Segment Start: PROVIDED MATERIAL

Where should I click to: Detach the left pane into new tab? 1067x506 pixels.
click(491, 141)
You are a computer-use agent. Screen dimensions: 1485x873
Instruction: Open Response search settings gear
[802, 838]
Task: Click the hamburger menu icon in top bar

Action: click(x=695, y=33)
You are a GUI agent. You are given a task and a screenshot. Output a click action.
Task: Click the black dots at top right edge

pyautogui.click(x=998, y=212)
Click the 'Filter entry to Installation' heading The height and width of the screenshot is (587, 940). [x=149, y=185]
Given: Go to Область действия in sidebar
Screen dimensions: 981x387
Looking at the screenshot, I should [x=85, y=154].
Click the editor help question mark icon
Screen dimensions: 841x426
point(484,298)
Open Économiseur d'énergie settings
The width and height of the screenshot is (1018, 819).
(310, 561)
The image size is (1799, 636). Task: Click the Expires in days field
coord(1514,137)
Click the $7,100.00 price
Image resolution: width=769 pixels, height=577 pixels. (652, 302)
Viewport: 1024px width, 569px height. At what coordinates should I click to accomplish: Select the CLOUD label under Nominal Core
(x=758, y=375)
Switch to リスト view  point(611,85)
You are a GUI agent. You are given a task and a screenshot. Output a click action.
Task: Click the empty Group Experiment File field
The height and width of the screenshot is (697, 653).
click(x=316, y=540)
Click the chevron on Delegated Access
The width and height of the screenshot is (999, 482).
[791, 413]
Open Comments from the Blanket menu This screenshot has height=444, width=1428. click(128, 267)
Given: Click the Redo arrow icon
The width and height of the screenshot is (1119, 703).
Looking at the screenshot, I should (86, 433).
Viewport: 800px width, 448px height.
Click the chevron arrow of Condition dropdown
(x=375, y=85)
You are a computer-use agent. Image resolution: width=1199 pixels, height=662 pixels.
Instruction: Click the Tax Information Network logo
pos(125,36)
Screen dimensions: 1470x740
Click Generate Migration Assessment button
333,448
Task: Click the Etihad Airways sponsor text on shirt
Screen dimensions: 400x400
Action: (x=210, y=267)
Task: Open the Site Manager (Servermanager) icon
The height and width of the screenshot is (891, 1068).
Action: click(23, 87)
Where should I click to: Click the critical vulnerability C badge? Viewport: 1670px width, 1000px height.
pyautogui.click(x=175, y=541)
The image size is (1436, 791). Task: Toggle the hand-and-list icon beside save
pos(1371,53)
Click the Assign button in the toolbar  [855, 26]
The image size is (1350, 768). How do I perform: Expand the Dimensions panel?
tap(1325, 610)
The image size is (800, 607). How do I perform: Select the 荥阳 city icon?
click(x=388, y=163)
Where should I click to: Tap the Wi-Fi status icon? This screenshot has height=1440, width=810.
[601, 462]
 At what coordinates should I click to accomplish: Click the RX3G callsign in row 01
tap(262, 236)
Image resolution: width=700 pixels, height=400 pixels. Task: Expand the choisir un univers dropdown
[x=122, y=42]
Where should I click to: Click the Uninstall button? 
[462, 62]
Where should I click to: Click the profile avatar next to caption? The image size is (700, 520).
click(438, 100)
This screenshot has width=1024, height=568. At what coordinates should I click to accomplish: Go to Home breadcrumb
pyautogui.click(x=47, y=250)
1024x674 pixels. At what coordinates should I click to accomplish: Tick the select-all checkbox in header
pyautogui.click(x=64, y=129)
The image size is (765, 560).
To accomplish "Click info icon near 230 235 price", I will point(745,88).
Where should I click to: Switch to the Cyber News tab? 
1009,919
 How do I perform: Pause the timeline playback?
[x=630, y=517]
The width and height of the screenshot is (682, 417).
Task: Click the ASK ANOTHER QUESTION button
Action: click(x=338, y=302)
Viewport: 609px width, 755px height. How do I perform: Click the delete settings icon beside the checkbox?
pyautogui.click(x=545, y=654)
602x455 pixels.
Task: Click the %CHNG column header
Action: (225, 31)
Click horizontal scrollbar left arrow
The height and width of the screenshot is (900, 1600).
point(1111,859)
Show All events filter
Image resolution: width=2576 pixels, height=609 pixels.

Segment End: PROVIDED MATERIAL

The response must contain every entry, each one identical to the original.

• **RESPONSE AREA**
Where should I click to: Detach the left pane into new tab? 1067x506 pixels.
click(491, 141)
You are a computer-use agent. Screen dimensions: 1485x873
Instruction: Open Response search settings gear
[802, 838]
Task: Click the hamburger menu icon in top bar

Action: click(x=695, y=33)
You are a GUI agent. You are given a task and a screenshot. Output a click action.
Task: Click the black dots at top right edge

pyautogui.click(x=998, y=212)
Click the 'Filter entry to Installation' heading The height and width of the screenshot is (587, 940). [x=149, y=185]
Given: Go to Область действия in sidebar
Screen dimensions: 981x387
Looking at the screenshot, I should [x=85, y=154].
Click the editor help question mark icon
Screen dimensions: 841x426
point(484,298)
Open Économiseur d'énergie settings
The width and height of the screenshot is (1018, 819).
(310, 561)
The image size is (1799, 636). Task: Click the Expires in days field
coord(1514,137)
Click the $7,100.00 price
Image resolution: width=769 pixels, height=577 pixels. (652, 302)
Viewport: 1024px width, 569px height. At what coordinates should I click to accomplish: Select the CLOUD label under Nominal Core
(x=758, y=375)
Switch to リスト view  point(611,85)
You are a GUI agent. You are given a task and a screenshot. Output a click action.
Task: Click the empty Group Experiment File field
The height and width of the screenshot is (697, 653).
click(x=316, y=540)
Click the chevron on Delegated Access
The width and height of the screenshot is (999, 482).
[791, 413]
Open Comments from the Blanket menu This screenshot has height=444, width=1428. click(128, 267)
Given: Click the Redo arrow icon
The width and height of the screenshot is (1119, 703).
Looking at the screenshot, I should (86, 433).
Viewport: 800px width, 448px height.
Click the chevron arrow of Condition dropdown
(x=375, y=85)
You are a computer-use agent. Image resolution: width=1199 pixels, height=662 pixels.
Instruction: Click the Tax Information Network logo
pos(125,36)
Screen dimensions: 1470x740
Click Generate Migration Assessment button
333,448
Task: Click the Etihad Airways sponsor text on shirt
Screen dimensions: 400x400
Action: (x=210, y=267)
Task: Open the Site Manager (Servermanager) icon
The height and width of the screenshot is (891, 1068).
Action: click(23, 87)
Where should I click to: Click the critical vulnerability C badge? Viewport: 1670px width, 1000px height.
pyautogui.click(x=175, y=541)
The image size is (1436, 791). Task: Toggle the hand-and-list icon beside save
pos(1371,53)
Click the Assign button in the toolbar  [855, 26]
The image size is (1350, 768). How do I perform: Expand the Dimensions panel?
tap(1325, 610)
The image size is (800, 607). How do I perform: Select the 荥阳 city icon?
click(x=388, y=163)
Where should I click to: Tap the Wi-Fi status icon? This screenshot has height=1440, width=810.
[601, 462]
 At what coordinates should I click to accomplish: Click the RX3G callsign in row 01
tap(262, 236)
Image resolution: width=700 pixels, height=400 pixels. Task: Expand the choisir un univers dropdown
[x=122, y=42]
Where should I click to: Click the Uninstall button? 
[462, 62]
Where should I click to: Click the profile avatar next to caption? The image size is (700, 520).
click(438, 100)
This screenshot has width=1024, height=568. At what coordinates should I click to accomplish: Go to Home breadcrumb
pyautogui.click(x=47, y=250)
1024x674 pixels. At what coordinates should I click to accomplish: Tick the select-all checkbox in header
pyautogui.click(x=64, y=129)
The image size is (765, 560).
To accomplish "Click info icon near 230 235 price", I will point(745,88).
Where should I click to: Switch to the Cyber News tab? 
1009,919
 How do I perform: Pause the timeline playback?
[x=630, y=517]
The width and height of the screenshot is (682, 417).
Task: Click the ASK ANOTHER QUESTION button
Action: click(x=338, y=302)
Viewport: 609px width, 755px height. How do I perform: Click the delete settings icon beside the checkbox?
pyautogui.click(x=545, y=654)
602x455 pixels.
Task: Click the %CHNG column header
Action: (225, 31)
Click horizontal scrollbar left arrow
The height and width of the screenshot is (900, 1600).
point(1111,859)
Show All events filter
Image resolution: width=2576 pixels, height=609 pixels.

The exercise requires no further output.